Veeam kicks Facebook while it's down

Outages at massive tech firms such as Facebook should be extinct, backup firm claims

Backup and disaster-recovery vendor Veeam has blasted Facebook for its outage this morning, claiming that IT problems at such a huge company should be "rare, if not extinct".

The social network suffered an outage for about 45 minutes this morning due to what it told the BBC was its engineers introducing "a change that affected our configuration systems".

Veeam was quick off the mark to scold the firm.

"This outage is a valuable lesson to any organisation: no matter what your size and resources, even the smallest mistake when implementing changes can result in painful, and expensive, downtime," said Veeam's vice president for north-west Europe Ian Wells.

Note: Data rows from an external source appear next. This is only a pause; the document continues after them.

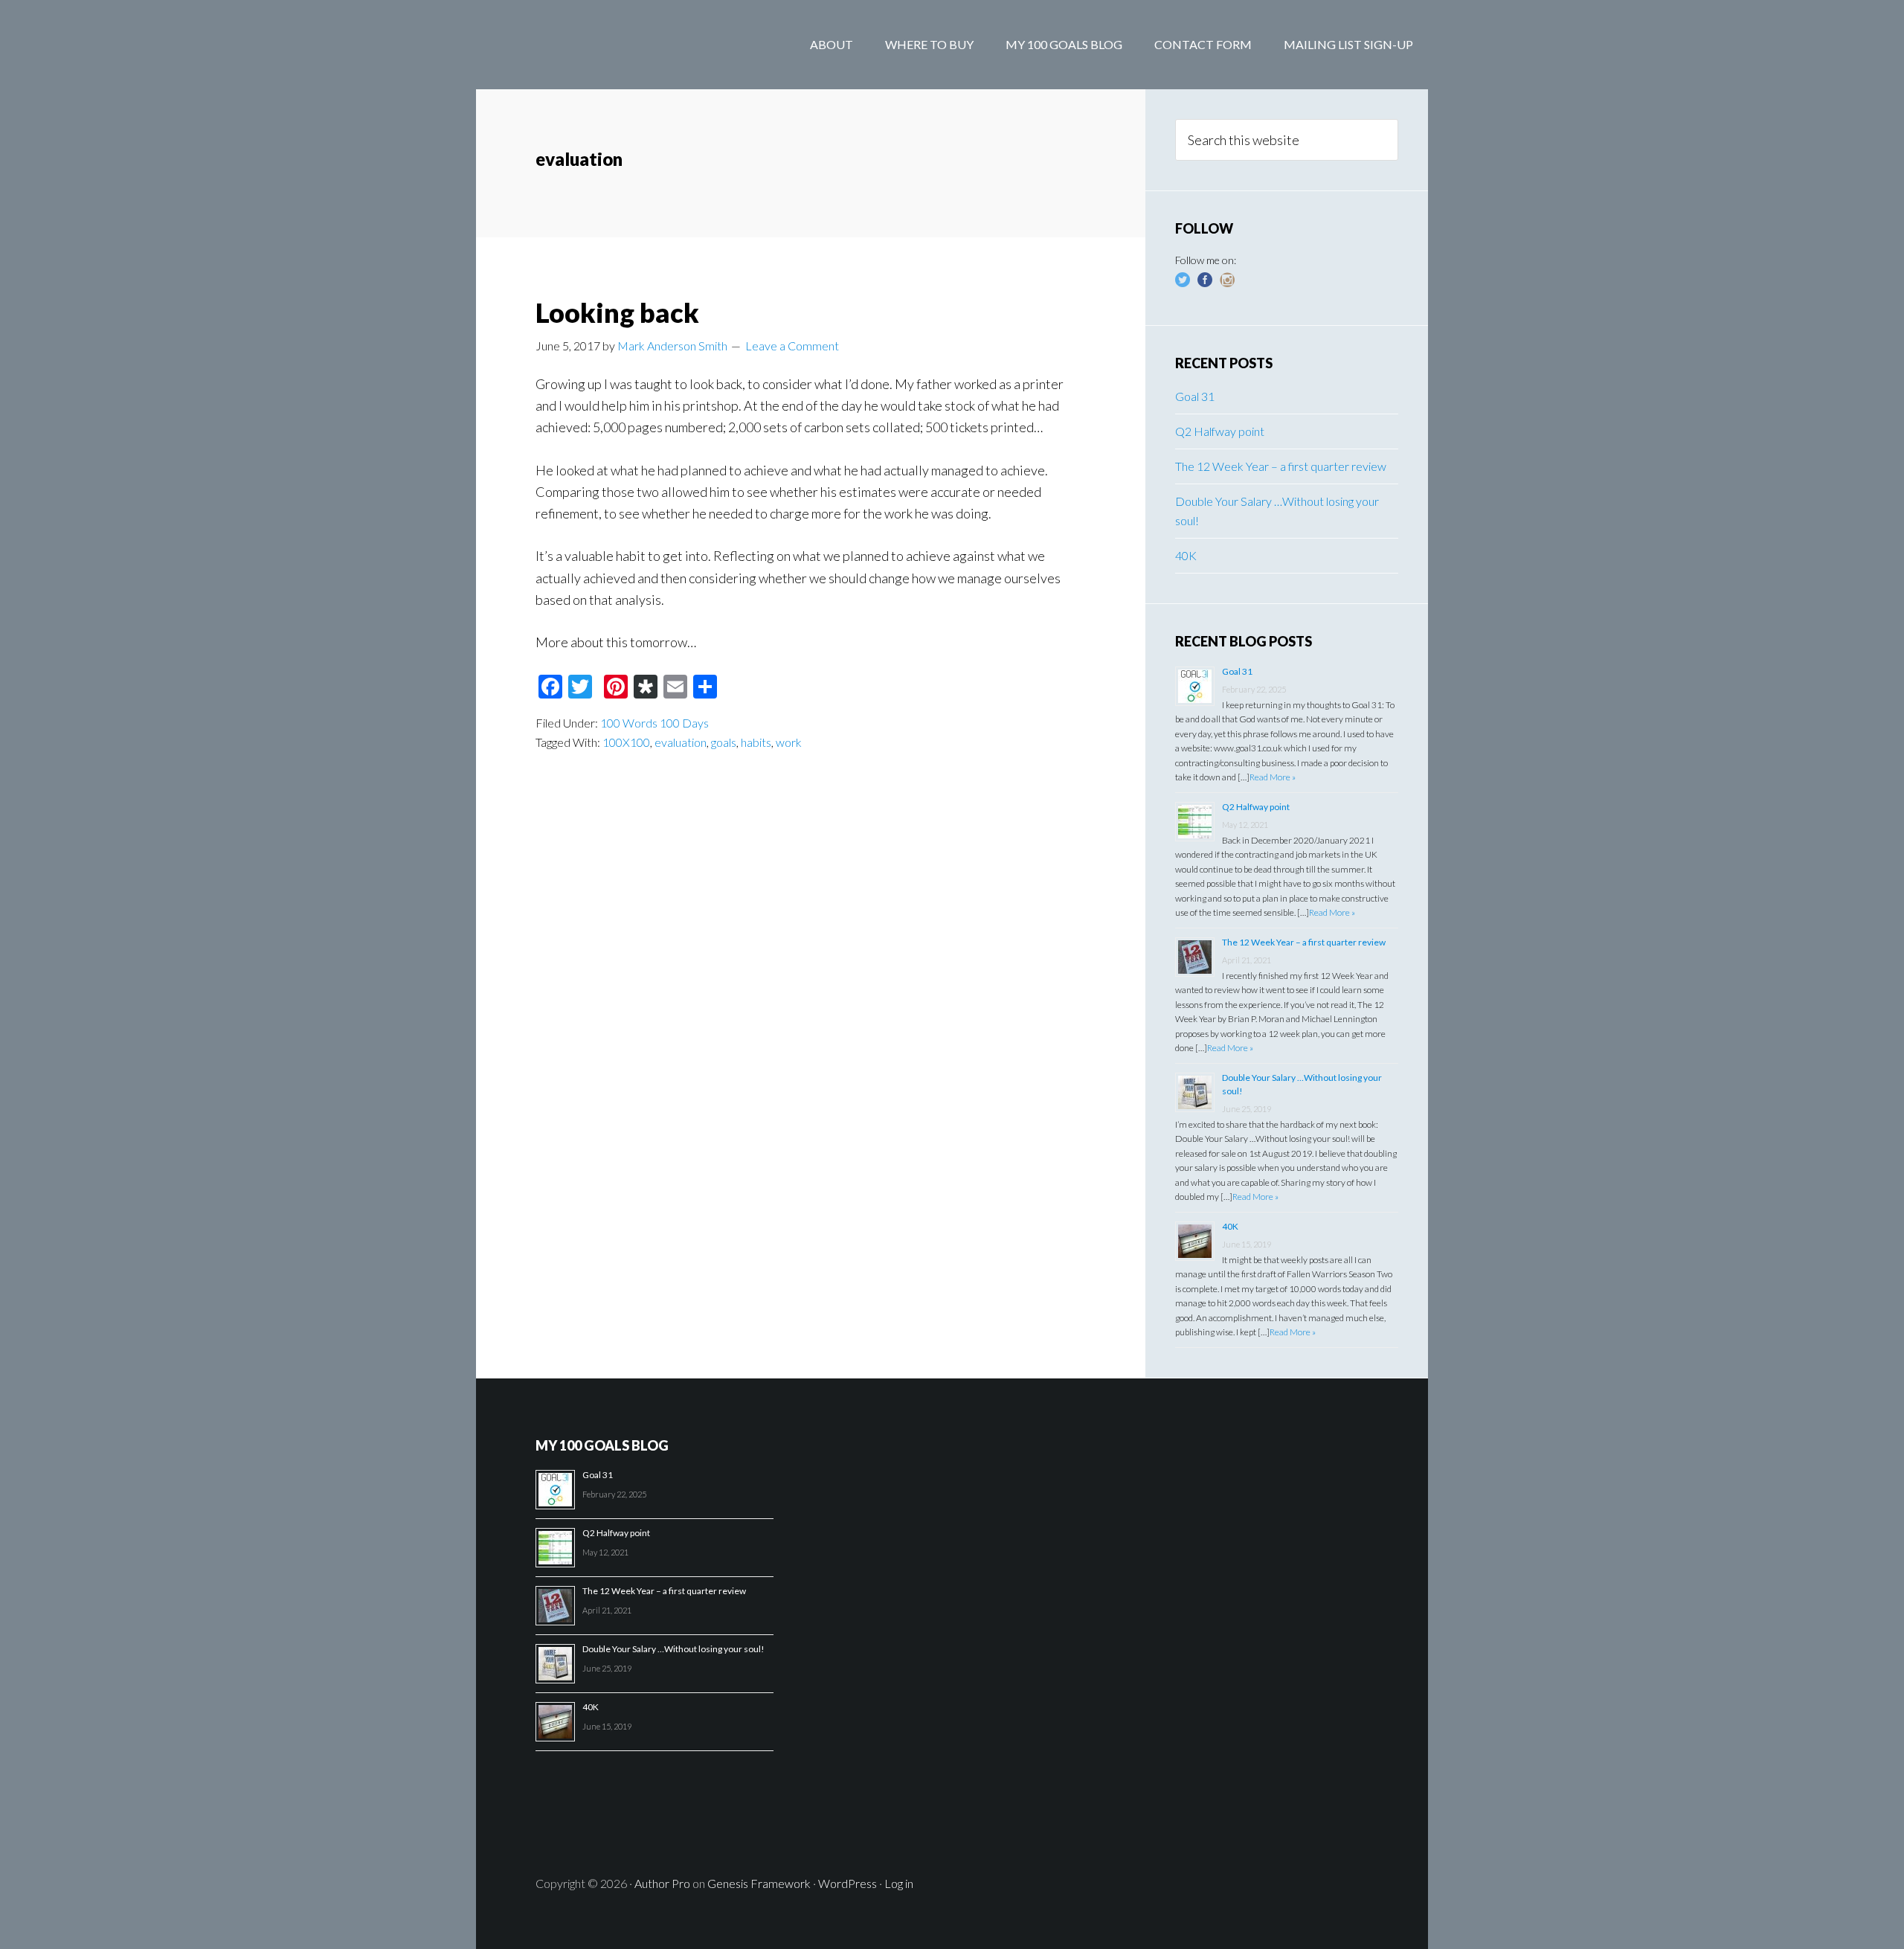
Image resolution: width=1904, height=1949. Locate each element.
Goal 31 (1195, 396)
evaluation (680, 742)
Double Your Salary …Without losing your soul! (673, 1648)
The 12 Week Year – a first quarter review (1280, 466)
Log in (898, 1883)
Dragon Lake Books (595, 45)
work (789, 742)
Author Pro (662, 1883)
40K (1186, 555)
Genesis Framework (759, 1883)
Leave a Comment (792, 345)
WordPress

"Indeed, even if that downtime is only measured in minutes, it could cost the modern, always-on business millions. The simple fact is that it shouldn't have to be this way: in the modern age, there is no reason why changes to IT systems can't be thoroughly tested before implementation, spotting any potential issues before they affect the production environment.

"Considering that enterprises on average suffer application downtime 13 times per year, lasting over 90 minutes each time, the fact that this is Facebook's longest outage since 2010, and lasted less than an hour, gives some comfort. However, for a business with such resources and technology at its disposal, events such as this should be becoming increasingly rare, if not extinct."